Introducing access control
You can add access modifiers by placing a modifier keyword in front of a property, method or type declaration.
Add the access control modifier private(set) to the definition of balance in
BasicAccount:
private(set) var balance: Dollars
The access modifier above is placed before the property declaration, and includes an optional get/set modifier in parentheses. In this example, the setter of balance is made private.
You’ll cover the details of private shortly, but you can see it in action already: your code no longer compiles!
By adding private to the property setter, the property has been made inaccessible
to the consuming code.
This demonstrates the fundamental benefit of access modifiers: access is restricted to code that needs or should have access, and restricted from code that doesn’t.
Effectively, access control allows you to control the code’s accessible interface while defining whatever properties, methods or types you need to implement the behavior you want.

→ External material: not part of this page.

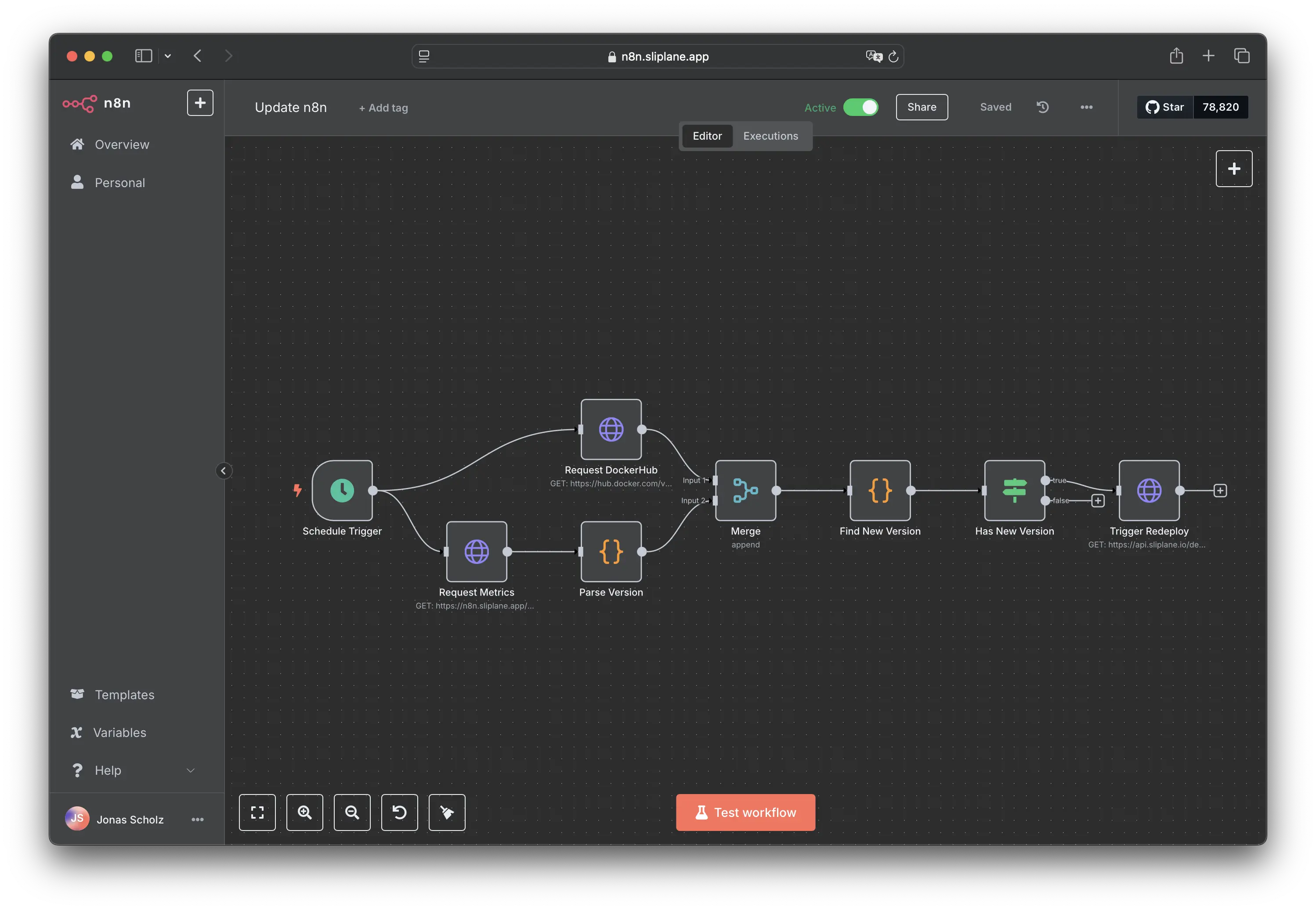Switch to the Editor tab
The image size is (1316, 910).
[707, 136]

The private modifier used in the brief example above is one of several access modifiers available to you in Swift:
- private: Accessible only to the defining type, which includes any and all nested types.
- fileprivate: Accessible from anywhere within the source file in which it’s defined.
- internal: Accessible from anywhere within the module in which it’s defined. This is the default access level.
- public: Accessible from anywhere within the module in which it is defined, as well as another software module that imports this module.
- open: The same as public, with the additional ability of being able to be
overridden from within another module.